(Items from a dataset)
════════════════

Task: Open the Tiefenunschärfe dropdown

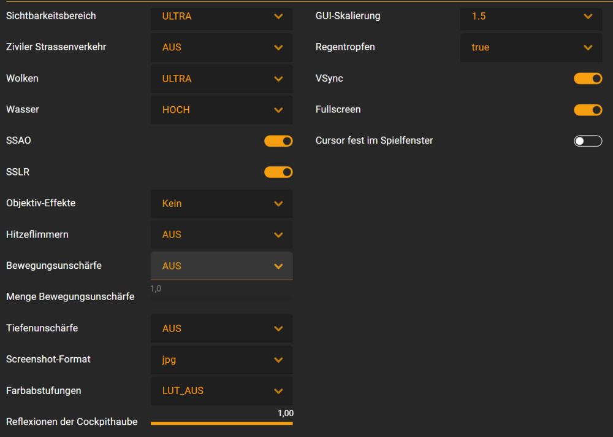Action: click(221, 328)
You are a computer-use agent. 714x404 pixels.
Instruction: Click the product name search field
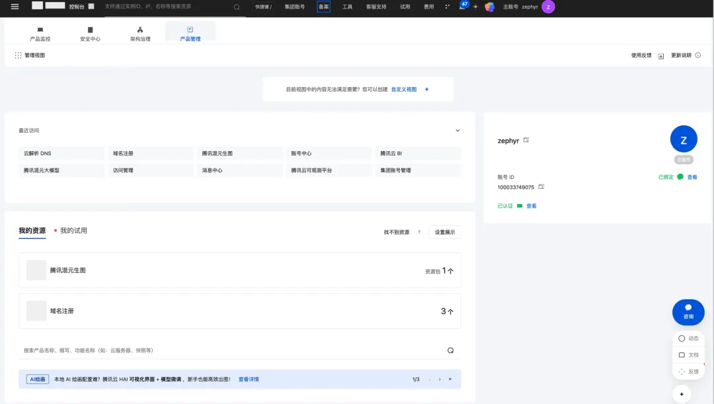231,351
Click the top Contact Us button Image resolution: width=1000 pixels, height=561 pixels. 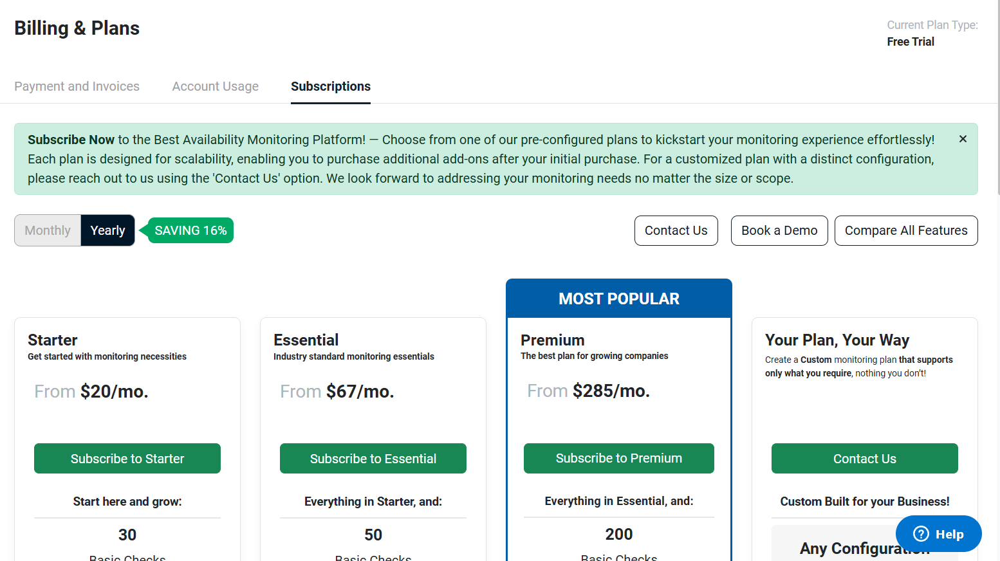click(676, 230)
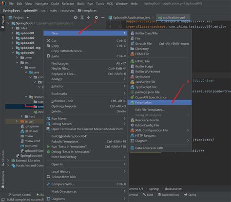Collapse the spboot04 module node

point(13,53)
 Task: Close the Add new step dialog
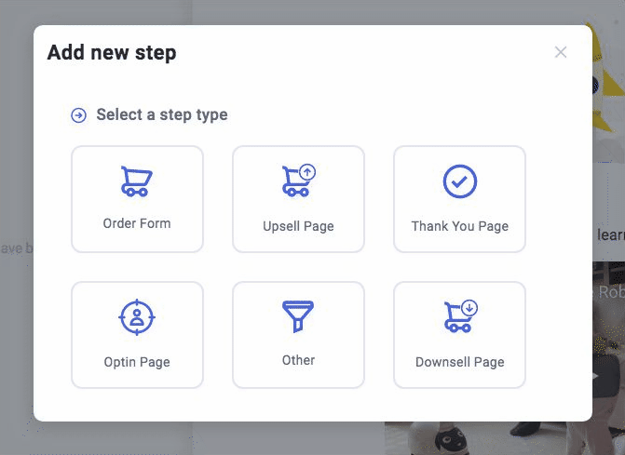(561, 52)
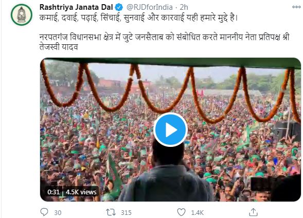
Task: Click the reply count 30
Action: 58,212
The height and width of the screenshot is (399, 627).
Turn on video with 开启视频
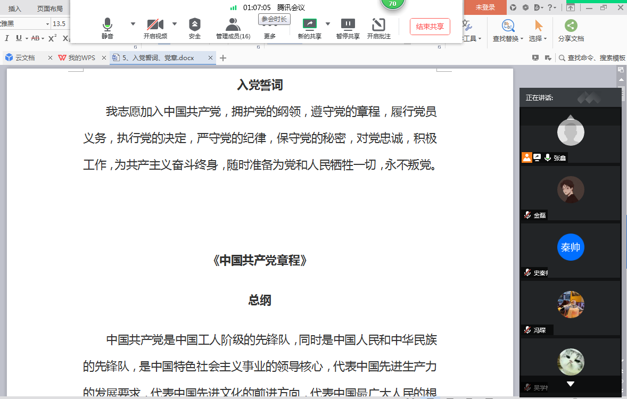(155, 28)
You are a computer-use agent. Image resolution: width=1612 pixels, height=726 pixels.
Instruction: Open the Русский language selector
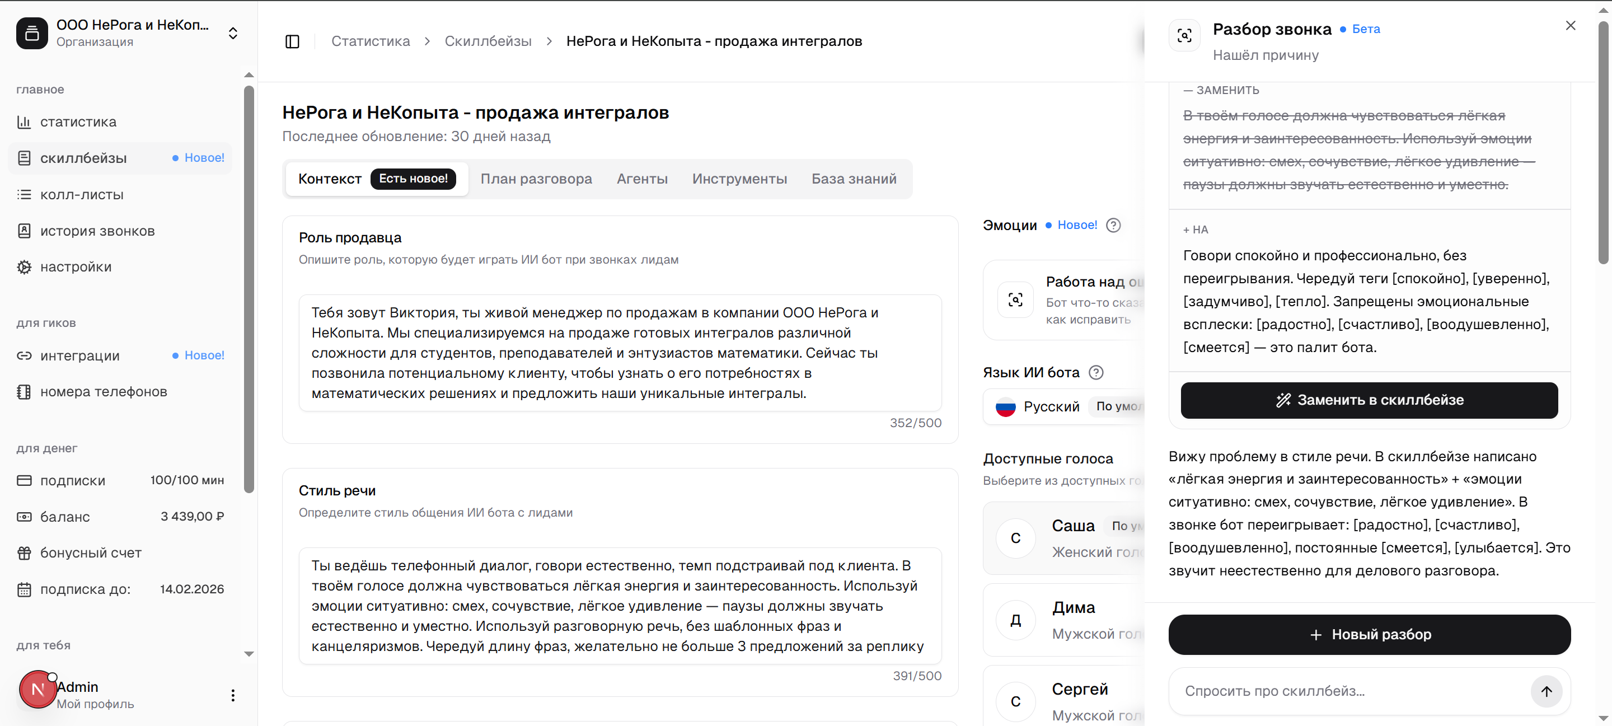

════════════════

(Work instruction)
Transcribe exactly, and only, the lines from the line with "Task: Close the Add new step dialog" through the last line of the records, inclusive; the pictures do not belong in the copy.

(Result)
 Task: Close the Add new step dialog
(561, 52)
Task: Click the reply count 30
Action: 58,212
The height and width of the screenshot is (399, 627).
Turn on video with 开启视频
(155, 28)
You are a computer-use agent. Image resolution: width=1612 pixels, height=726 pixels.
Instruction: Open the Русский language selector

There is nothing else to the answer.